The first full set of colour images from the James Webb Space Telescope have been released, showing detailed views of the universe, including stars forming and atmospheric conditions of a hot gas planet outside of our solar system.
Five cosmic targets were chosen for the first suite of pictures — with the first one showing ancient galaxy cluster SMACS 0723 — which were revealed by US President Joe Biden at a White House briefing on Monday evening.
The remaining four were published on Tuesday and include stunning views of nebulae — giant clouds of dust and gas — planets outside our solar system, or exoplanets, and an area in space where several galaxies interact with each other.
Nasa administrator Bill Nelson said the dazzling images will help scientists answer questions that they have not even asked yet.
“It's clear that Webb represents the best of Nasa,” he said during a watch event at the Goddard Space Centre in Greenbelt, Maryland.
“We don't want to ever stop exploring the heavens or stop fearing to take another step forward for humanity.”
It will also observe exoplanets and search for life by studying the chemical composition of these planets’ atmospheres.
“This is a celebration for all humanity,” Nasa astronomer Michelle Thaller said.
The space observatory is now fully in its science operations phase, with enough fuel for 20 years.
The National looks at the four latest images released by Nasa, the European Space Agency and the Canadian Space Agency.
Observing WASP-96 b's atmospheric conditions
The telescope captured a spectrum of the exoplanet WASP-96 b, which was discovered in 2013.
It is made up of mostly gas and is half the mass of Jupiter — the largest planet in our solar system.
Located 1,150 light-years from Earth, it orbits its star WASP-96 every 3.4 days.
Webb’s near-infrared imager instrument and Slitless Spectograph instruments were used to make the observations.
These have helped reveal atmospheric characteristics of the hot gas giant.
Researchers are now able to detect and measure key gases in the planet’s atmosphere, including calculating the temperature and presence of haze and clouds
New findings on the Southern Ring Nebula
This planetary nebula, an expanding cloud of gas surrounding a dying star, was captured by the telescope's two on-board cameras.
Located 2,000 light-years from Earth, it was known that the dimmer star at the centre of this scene has been sending out rings of gas and dust for thousands of years in all directions.
Now, the telescope has revealed for the first time that this star is cloaked in dust.
The area is also known as the NGC 3132 and “Eight Burst” Nebula, with the name coming from the round shape that many of them show when observed through a telescope.
It is huge in size, measuring nearly half a light-year in diameter.
These kinds of observations will help astronomers learn more about planetary nebulae similar to these, including which molecules are present and where they lie throughout the shells of gas and dust.
Star birth at Stephan’s Quintet captured in detail
Located 290 million light-years away, Stephan’s Quintet, or NGC 7318B, is a compact galaxy group discovered in 1877 that has five galaxies.

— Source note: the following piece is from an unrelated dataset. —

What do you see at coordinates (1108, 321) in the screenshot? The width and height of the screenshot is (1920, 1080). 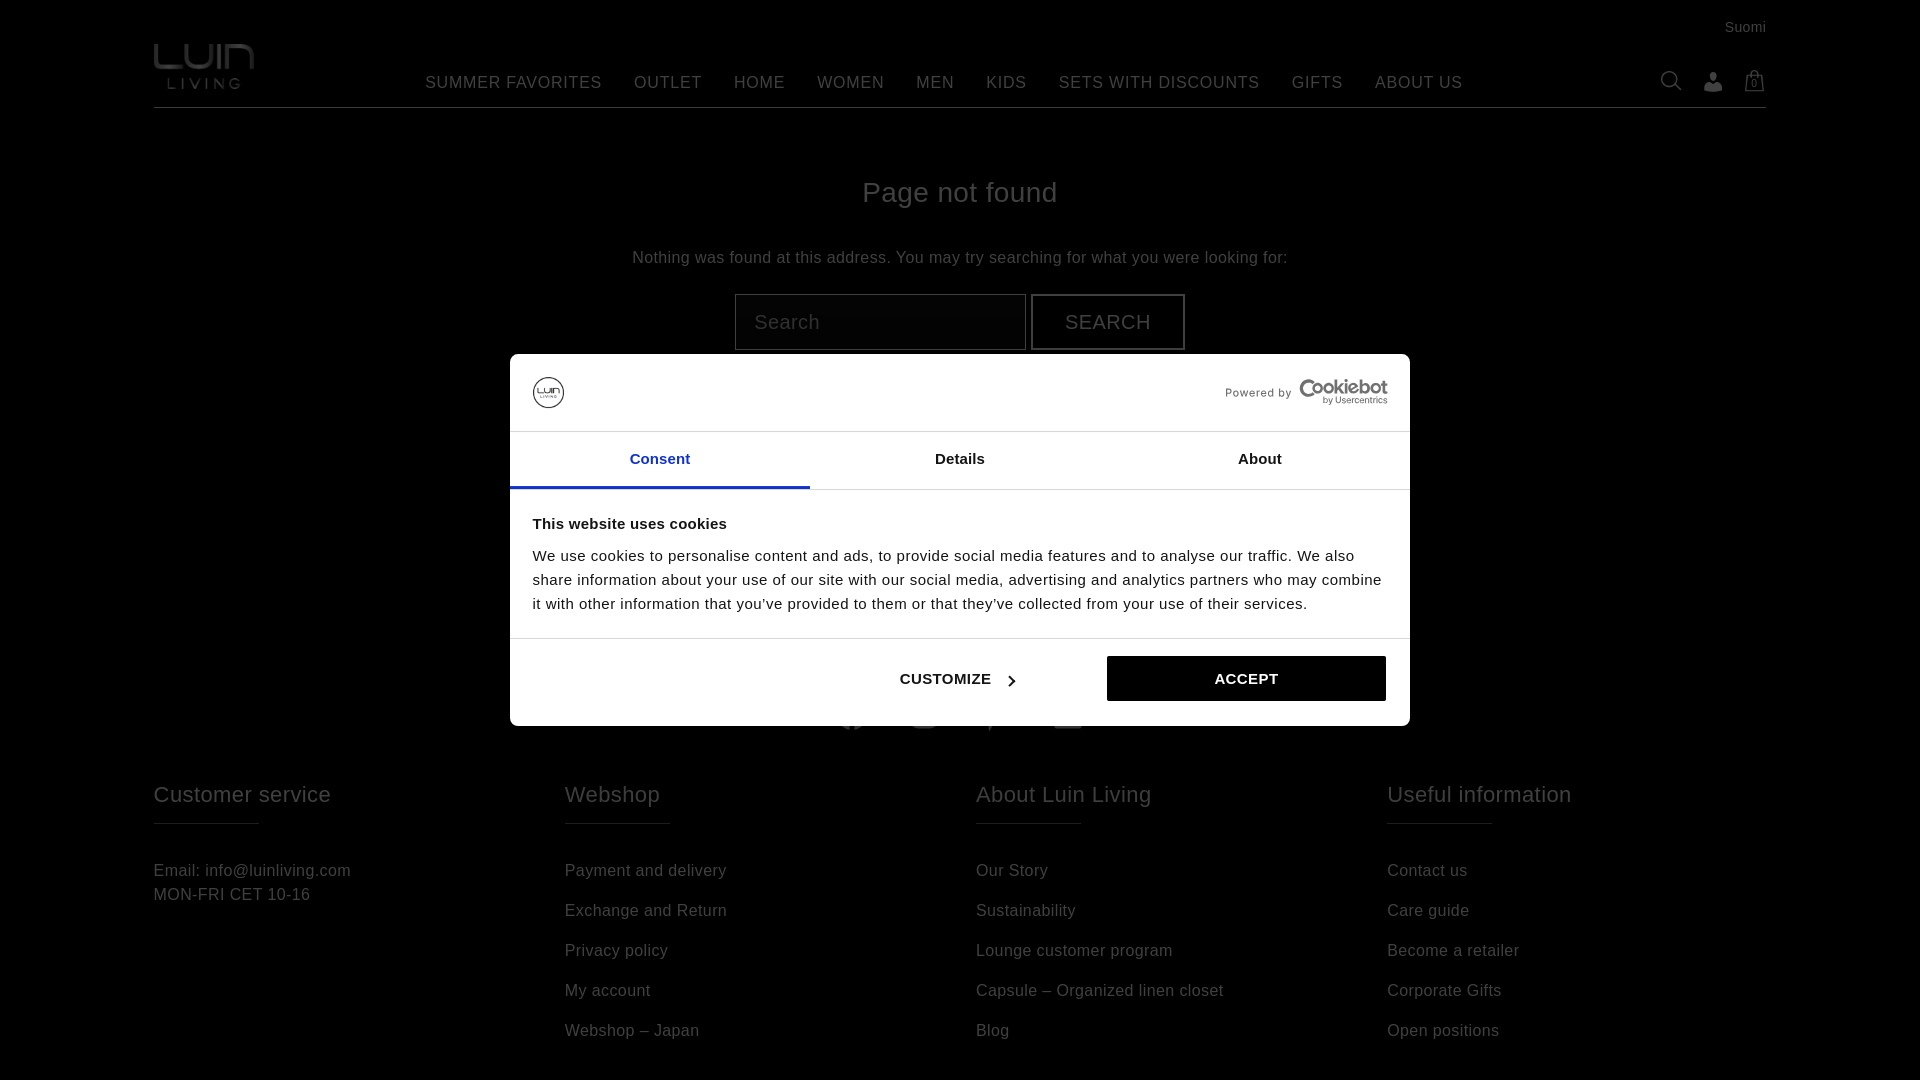 I see `Search` at bounding box center [1108, 321].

Four of them are locked in a cosmic dance of repeated close encounters.
Researchers have created an enormous mosaic of this galaxy group, becoming Webb’s largest image to date.
It has more than 150 million pixels and was constructed from almost 1,000 separate image files.
The observations give new insights into how galactic interactions may have caused galaxy evolution in the early universe.
“Sparkling clusters of millions of young stars and starburst regions of fresh star birth grace the image,” Nasa said.
“Sweeping tails of gas, dust and stars are being pulled from several of the galaxies due to gravitational interactions. Most dramatically, Webb captures huge shock waves as one of the galaxies, NGC 7318B, smashes through the cluster.”
New stars are being born in Carina Nebula
This is one of the largest and brightest nebulae in the sky, located about 7,600 light-years away in the southern constellation Carina, where star birth and death is taking place, creating “colourful fireworks”.
It is home to many massive stars that are at least 50 to 100 times the mass of our Sun.
Telescopes have captured this nebula before, but the James Webb Space Telescope has observed it in sharper detail.
The fireworks in this region started three million years ago when the nebula’s first generation of newborn stars condensed and ignited in the middle of a cloud of cold molecular hydrogen.
“What's happening and sort of the overall landscape is we have these gigantic hot young stars up here to the top of this rim. And the radiation — it's stellar winds from those stars — are sort of pushing down, running into all of this,” said Amber Straugh, deputy project scientist for Webb.
The image of the Carina Nebula taken by the telescope has revealed areas where stars are being born, which were previously invisible.
“I'm just blown away by the level of detail we can see like in the outer part of this nebula, it's incredible,” Ms Straugh said.
Even still, there are galaxies and structures in the image's background that astronomers do not even know yet.